AUKUS at Risk: U.S. Shipbuilding Bottlenecks Threaten Australia’s Nuclear Submarine Plans
The AUKUS agreement was conceived as a landmark trilateral initiative to redefine strategic balance in the Indo-Pacific. Announced in 2021, its central pillar—providing Australia with nuclear-powered submarines—aimed to elevate Canberra to the status of a leading maritime power in the region, countering the expanding presence of China’s navy. The plan involved a phased acquisition: short-term procurement of Virginia-class submarines from the United States, followed by the development of a new AUKUS-class platform jointly with the United Kingdom. Yet, as deadlines approach and budgetary commitments mount, structural limitations in U.S. industrial capacity are casting doubt on the feasibility of the entire programme. Australia’s strategic calculus, based on confidence in allied delivery capabilities, is now entering a phase of growing uncertainty.
As reported by The Guardian on July 28, 2025, Admiral Daryl Caudle, nominee for Chief of Naval Operations, told the U.S. Senate Armed Services Committee that the current shipbuilding rate is insufficient to meet even domestic demand. To fulfil its own requirements, the U.S. Navy needs to produce 2.0 Virginia-class submarines per year; to meet AUKUS commitments, this figure must rise to 2.3. Presently, the U.S. is producing just 1.13 units annually. Caudle was unequivocal: without a 100% increase in production, the U.S. will not be able to deliver any submarines to Australia. His remarks underscore the structural limits of the American naval-industrial base, despite substantial federal investment and sustained allied contributions—Canberra has already paid $1.6 billion to support U.S. shipyards, with total commitments rising to $4.7 billion.
The implications for Australia are profound. Under current timelines, Canberra is scheduled to receive between three and five U.S.-built submarines from 2032 onward, before fielding its own AUKUS-class vessel in the early 2040s. However, the delays in U.S. production threaten a capability gap as the ageing Collins-class fleet nears obsolescence. Malcolm Turnbull, former Australian prime minister, has argued that there is a “very, very high” likelihood that Virginia-class submarines will never be delivered to Australia. He further criticised the Australian government and parliament for failing to interrogate the operational risks associated with the deal. Unlike the detailed testimony provided to the U.S. Congress, Turnbull noted, Australian institutions remain inadequately informed about the strategic and industrial feasibility of the programme.
The root of the crisis lies in systemic bottlenecks within U.S. shipbuilding.
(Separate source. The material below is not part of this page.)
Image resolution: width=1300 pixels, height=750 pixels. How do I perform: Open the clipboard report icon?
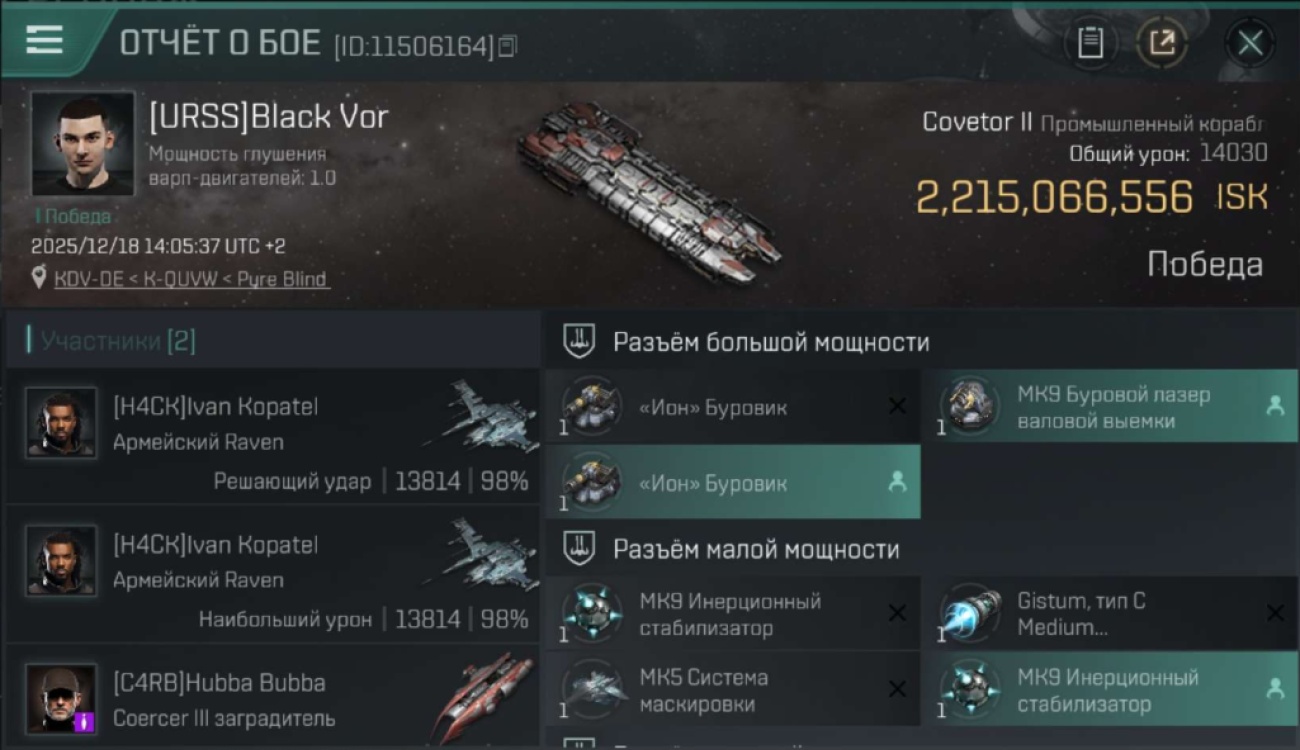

Despite a $5.7 billion injection aimed at boosting Columbia- and Virginia-class submarine output, a joint statement from three U.S. rear admirals earlier this year confirmed that the necessary ramp-up has not occurred. The challenge is not merely one of funding, but of workforce, productivity, and infrastructure. Admiral Caudle stressed that marginal gains or isolated process improvements will not suffice; what is needed is a “transformational improvement” across the industrial base. This includes “creativity, ingenuity, and outsourcing improvements”—all within an increasingly politicised and time-constrained environment. The underlying message is clear: the delivery promises of AUKUS cannot be guaranteed without a dramatic and as yet unrealised shift in American shipbuilding capacity.
Despite these concerns, Australian Defence Minister Richard Marles remains optimistic. During a press briefing in Sydney, he stated that “work on AUKUS continues apace” and reaffirmed confidence in U.S. efforts to raise production rates. He highlighted the presence of 120 Australian workers at Pearl Harbor contributing to Virginia-class sustainment and insisted that payments to the U.S. industrial base would continue. However, this optimism contrasts with growing scepticism in policy and expert circles, where the absence of a “Plan B” is seen as a critical strategic oversight. Critics argue that Australia has placed all its deterrence and maritime defence hopes in a programme increasingly vulnerable to supply chain and political shocks outside Canberra’s control.
The broader strategic consequences of a delayed or unfulfilled AUKUS submarine programme are significant. For Australia, the absence of a credible undersea deterrent undermines its regional posture at a time when tensions over Taiwan, the South China Sea, and critical maritime chokepoints are rising. For the United States, failure to deliver on AUKUS would damage its reliability as a security guarantor and weaken allied trust in integrated defence initiatives. For China, it could be interpreted as evidence of the West’s structural incapacity to match its pace in maritime power projection. Without timely adjustments—such as interim diesel-electric platforms, industrial partnerships beyond the U.S., or revised sequencing—the risk is not just delay, but strategic erosion. The time for political reassurance has passed; operational contingency planning is now imperative.